The Center for Construction Research and Training offers various resources for workers to stay safe during the summer heat.

“It’s important that our members know the signs of heat illness and that they keep an eye on their brothers and sisters this summer,” said International President Lonnie R. Stephenson. “And just as important, we all need to know our rights under OSHA and that no one should be working under unsafe conditions.”

This summer is expected to be hotter than normal for most of the lower 48 states in the U.S., according to Weather.com, which is all the more reason to know the signs of heat-related illness, how to prevent them and what a worker’s rights are in terms of heat safety on the job.

While there is no federal standard for heat safety, the Occupational Safety and Health Administration does have guidelines, as well as its “Water. Rest. Shade.” Heat Illness Prevention campaign. The campaign's website states:

Under OSHA law, employers are responsible for providing workplaces free of known safety hazards. This includes protecting workers from extreme heat. An employer with workers exposed to high temperatures should establish a complete heat illness prevention program.

  • Provide workers with water, rest and shade.
  • Allow new or returning workers to gradually increase workloads and take more frequent breaks as they acclimatize, or build a tolerance for working in the heat.
  • Plan for emergencies and train workers on prevention.
  • Monitor workers for signs of illness.

The Centers for Disease Control has also posted information on heat stress in construction. Published on May 21, the blog post includes a note on COVID-19 and recommends that workers not share water bottles or cups and to maintain social distancing. It also noted that the “buddy system” may be harder to do under such circumstances and that, especially with everyone wearing masks, that, “Workers may need to ask each other questions about how they are feeling during the workday to assess for signs of heat-related illness among their co-workers.”

Each year, an average of about 658 people succumb to extreme heat, according to the CDC. Heat-related illnesses include heat stroke, heat exhaustion, heat cramps, heat rash and severe dehydration — all of which are preventable.

Acclimatization is particularly important. Research shows that it can take one to two weeks to adjust to the heat, and a 2016 study found that, of 23 heat-related deaths, 17 died within the first three days on the job.
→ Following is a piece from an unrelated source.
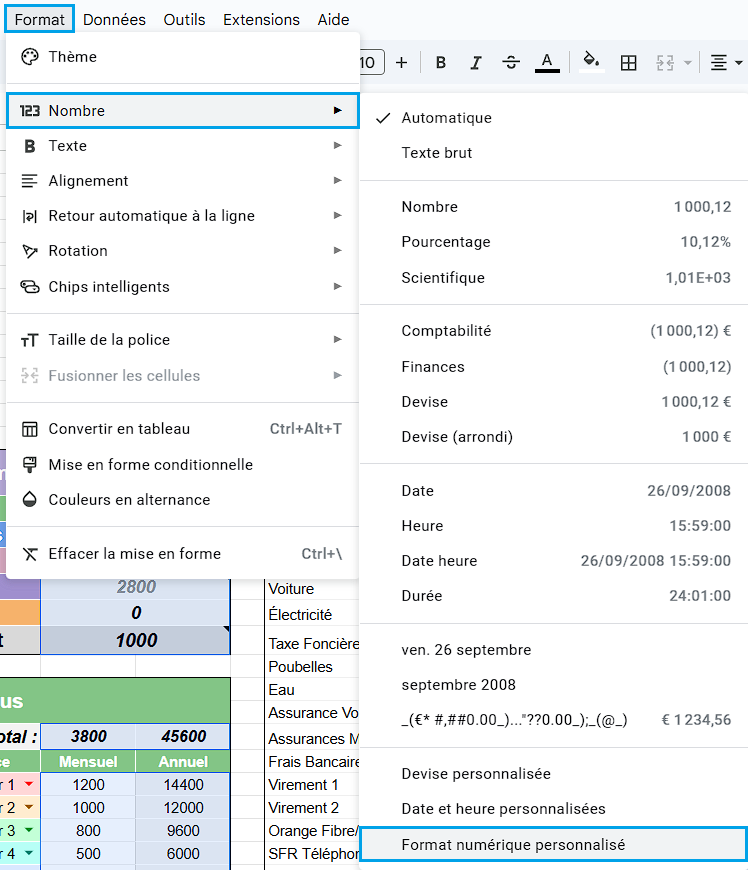Click the Thème palette icon
This screenshot has width=748, height=870.
click(30, 57)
Signs of heat exhaustion include muscle cramping, fatigue, headache, nausea or vomiting, and dizziness or fainting. If left untreated, heat exhaustion can lead to heat stroke, a potentially life-threatening condition.
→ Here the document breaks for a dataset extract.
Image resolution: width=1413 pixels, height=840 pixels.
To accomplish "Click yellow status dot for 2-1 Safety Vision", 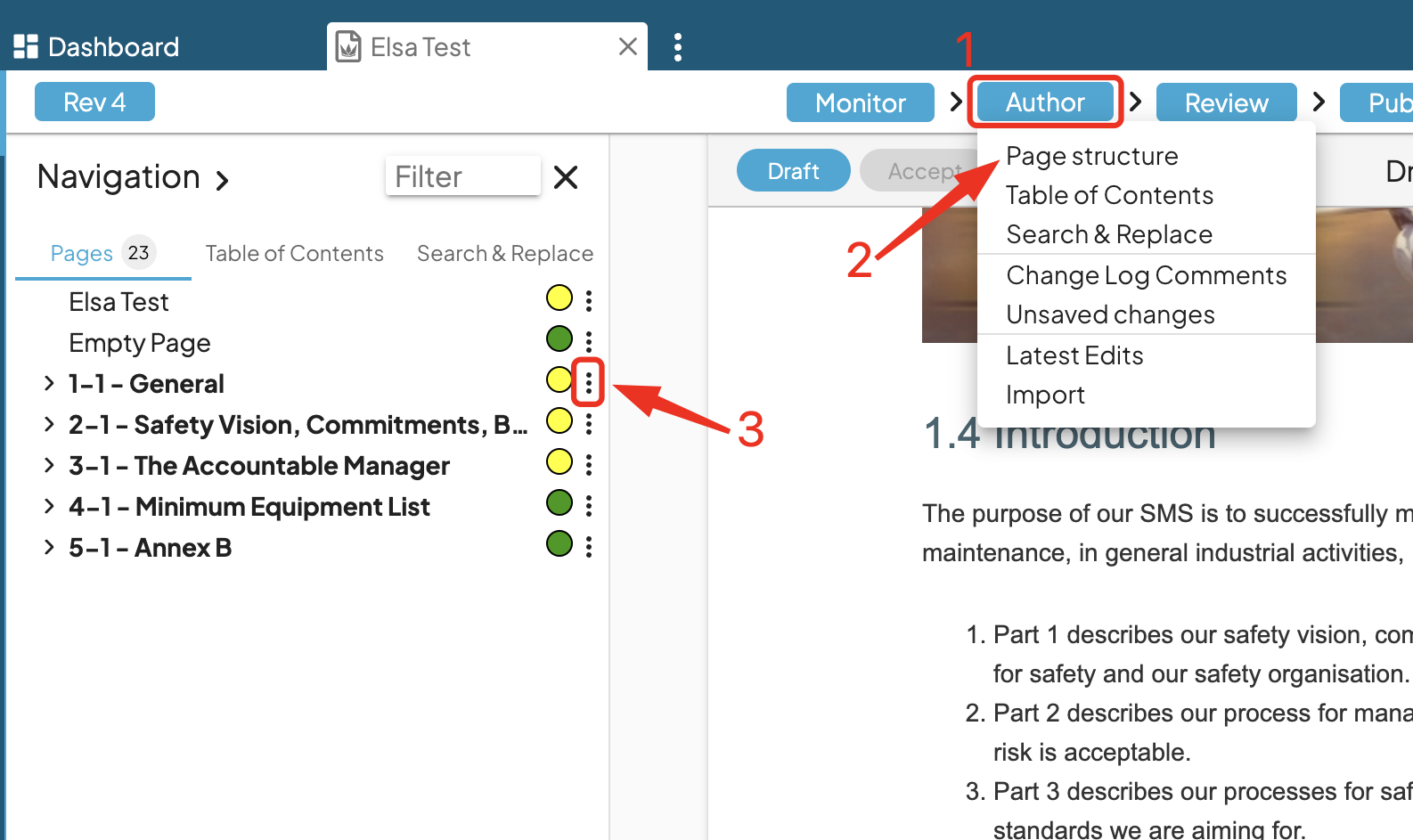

Heat stroke symptoms include:

A body temperature greater than 103 degrees Fahrenheit (39.4 degrees Celsius)

  • Red, hot, and dry skin (no sweating)
  • Rapid, strong pulse
  • Throbbing headache
  • Dizziness
  • Nausea
  • Confusion
  • Unconsciousness

Along with the National Institute for Occupational Safety and Health, OSHA developed an app, available for iPhones and Androids, that calculates the heat index in your location and gives you a corresponding risk level. The app also provides information on symptoms of heat-related illness and first aid.